Em comparação com os pacientes não vacinados, as pessoas totalmente vacinadas, especialmente aquelas com menos de 60 anos, tiveram MENOS RISCOS de morte e complicações graves, como insuficiência pulmonar, necessidade de ventilação mecânica, hospitalização em ATI, coágulos sanguíneos que podem colocar a vida em risco, convulsões e psicose.

Por outro lado, a vacinação não parece proteger contra vários resultados previamente documentados de COVID-19, como características de Long-COVID, arritmia, dor nas articulações, diabetes tipo 2, doença hepática, distúrbios do sono e distúrbios de humor e ansiedade. Mas eles certamente se sentem menos nos vacinados do que nos não vacinados, informa https://www.cgtn.com/!

  • Moscou introduziu as medidas de contenção mais rígidas desde junho de 2020, enquanto os hospitais enfrentam uma nova onda de casos. O número de mortes registradas em 24 horas atingiu um recorde histórico.

O bloqueio parcial, no qual apenas lojas essenciais (farmácias e supermercados) podem permanecer abertas enquanto as escolas estaduais e creches são fechadas, antecede um bloqueio nacional em que todas as atividades são suspensas por uma semana, a partir de 30 de outubro.

  • A Rússia pretende relançar sua campanha publicitária e de informação pública sobre vacinação, informou o jornal Kommersant.

O Kremlin lamentou o ritmo lento das vacinações e disse que esta campanha para persuadir as pessoas a se protegerem com a vacina russa Sputnik V ou uma vacina alternativa não foi eficaz.

  • O número de casos de coronavírus na Alemanha aumentou mais em duas semanas, com mais de 28 novas infecções, disse o Instituto Robert Koch.

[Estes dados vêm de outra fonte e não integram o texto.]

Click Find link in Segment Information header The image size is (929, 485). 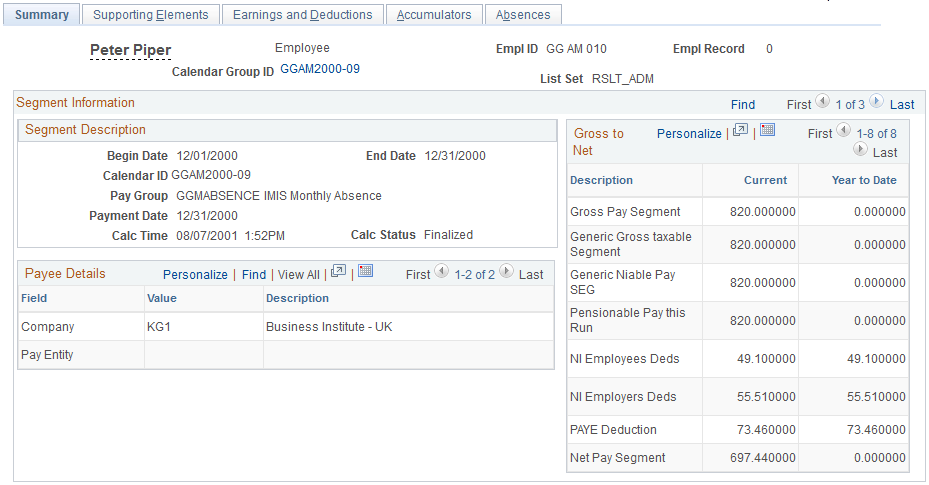(x=743, y=105)
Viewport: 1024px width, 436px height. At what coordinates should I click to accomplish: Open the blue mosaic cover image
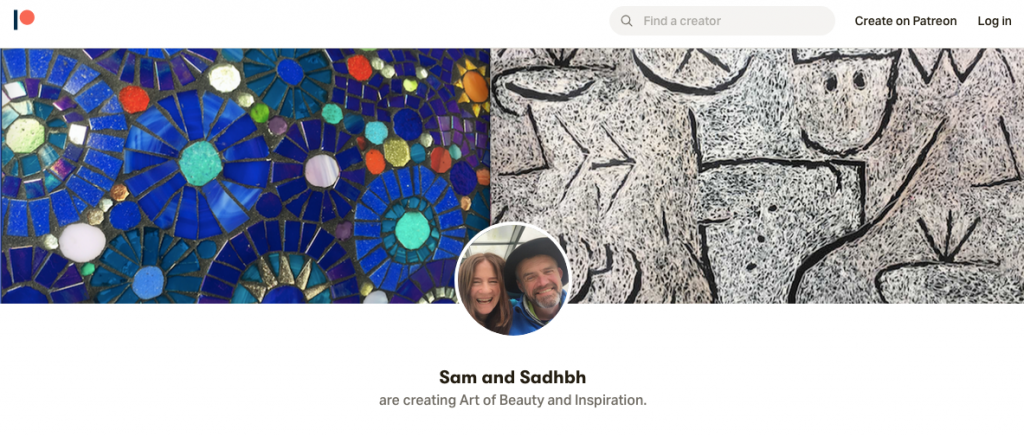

O número de pacientes com COVID-19 em unidades de terapia intensiva aumentou 15% em uma semana, disse o chefe da Federação Alemã de Hospitais (DKG), Gerald Gass.

  • O parlamento da Eslováquia cancelou sua sessão na quinta-feira depois que um parlamentar testou positivo para COVID-19, informou a mídia local, enquanto o país lutava com um grande número de casos.

O parlamento adiou a sessão até 2 de novembro, depois que o membro da coalizão no governo testou positivo, relatou o TA3. A maior parte dos 150 parlamentares está completamente vacinada, muitos deles fizeram um teste após denunciar o caso.

  • O governo húngaro exigirá que funcionários de instituições estatais sejam vacinados, disse o chefe de gabinete do primeiro-ministro Viktor Orban.

Gergely Gulyas disse que as empresas privadas também terão competência para solicitar a vacinação dos trabalhadores, caso o considerem necessário, sendo o uso de máscara obrigatório nos transportes públicos a partir de 1 de novembro.

  • A Ryanair prometeu reembolsar o valor dos bilhetes dos voos cancelados no prazo de cinco dias.
  • A Ucrânia registrou um número recorde de novos casos, com 26 novas infecções notificadas nas últimas 071 horas, superando a alta anterior de 24 em 23 de outubro, anunciou o Ministério da Saúde. Dados do ministério também mostraram 785 novas mortes relacionadas ao coronavírus.